Le brand purpose est servi à toutes les sauces. Terry Smith, président d’un important fonds d’investissement exposé à Unilever (et à son changement d’orientation), a parfaitement résumé sa frustration dans une déclaration (Unilever réalisait des performances moyennes et s’attelait davantage à son purpose qu’à obtenir des résultats) :

« Une entreprise qui se sent obligée de définir l’objectif de la mayonnaise Hellmann’s a, selon nous, clairement perdu les pédales. La marque Hellmann’s existe depuis 1913. Les consommateurs doivent avoir compris quel est son objectif (spoiler alert : les salades et les sandwiches). »

D’après les chiffres, cette attitude a entravé la croissance d’Unilever par rapport à ses concurrents, qui ont eux aussi misé sur leur objectif de marque, mais dans une moindre mesure. La citation ci-dessus et les chiffres de croissance ont amené Unilever à revoir ses priorités. Une marque doit d’abord se développer, puis seulement s’attacher à le « faire correctement ». Pas l’inverse.

2) La fuite des annonceurs hors de Russie

Après l’invasion russe en Ukraine, le régime de Poutine s’est vu (et se voit encore) imposer de nombreuses sanctions économiques. Et les annonceurs suivent : à quelques exceptions près, plus de 1 000 marques se sont retirées du marché russe, entraînant une grave hémorragie économique pour la Russie. Ce retrait n’a toutefois pas seulement été préjudiciable à la Russie : les marques qui se sont retirées ont elles aussi subi des pertes (financières) considérables en s’écartant du marché russe. Hé oui, on peut ici parler de « brand purpose » au sens strict !

1) Le défi de la stagflation

Les annonceurs ont désormais finalisé leurs budgets et leurs plans pour 2023. Presque tout le monde a été et sera confronté au même défi : l’inflation historiquement élevée entraîne une hausse des prix à la consommation, ce qui rend les ventes plus difficiles ; tandis que la récession empêche l’augmentation des budgets de communication pour stimuler ces ventes.

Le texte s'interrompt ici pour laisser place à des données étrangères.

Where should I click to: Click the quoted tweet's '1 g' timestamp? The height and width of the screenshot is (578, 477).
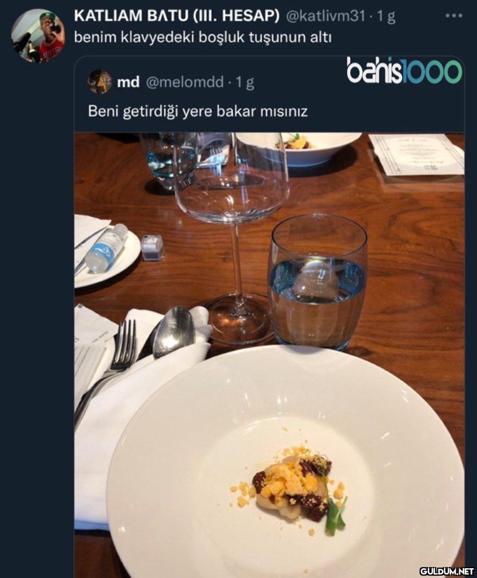[x=245, y=82]
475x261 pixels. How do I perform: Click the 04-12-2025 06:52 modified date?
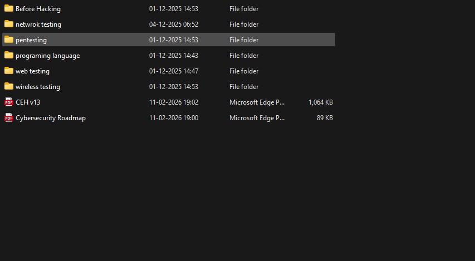(174, 24)

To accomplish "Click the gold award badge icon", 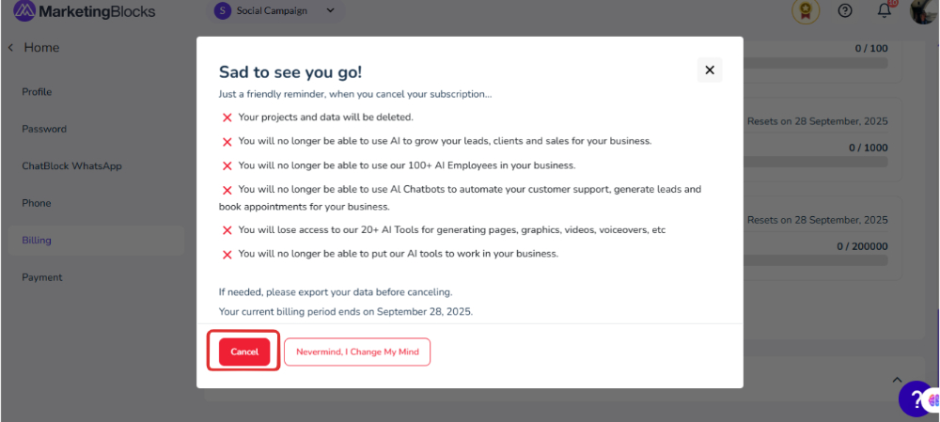I will pyautogui.click(x=806, y=10).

Ce dernier point sur la liste de Mark Ritson n’est pas neuf. En période de récession, les annonceurs devraient maintenir leurs investissements dans la mesure du possible. Lors des récessions économiques, la plupart des annonceurs lèvent le pied et réduisent fortement, voire interrompent leur communication. Une opportunité toute trouvée de gagner une « part excédentaire des voix » (Excess Share of Voice) ! Lorsque les concurrents ne font pas de publicité et/ou ne communiquent pas, une sorte de « vide » se crée sur le marché et vous n’avez plus qu’à vous engouffrer dans la brèche. Vous y gagnez une « part des voix » supplémentaire et donc une part de marché supplémentaire à l’issue de la récession (ceteris paribus). Pour ne rien gâcher, l’achat d’espace publicitaire est souvent aussi moins coûteux en période de récession, car il y a tout simplement beaucoup plus de disponibilités. Une situation gagnant-gagnant, à condition bien sûr de convaincre l’entreprise de continuer à investir en ces temps de crise. D’innombrables données justifient heureusement cette stratégie.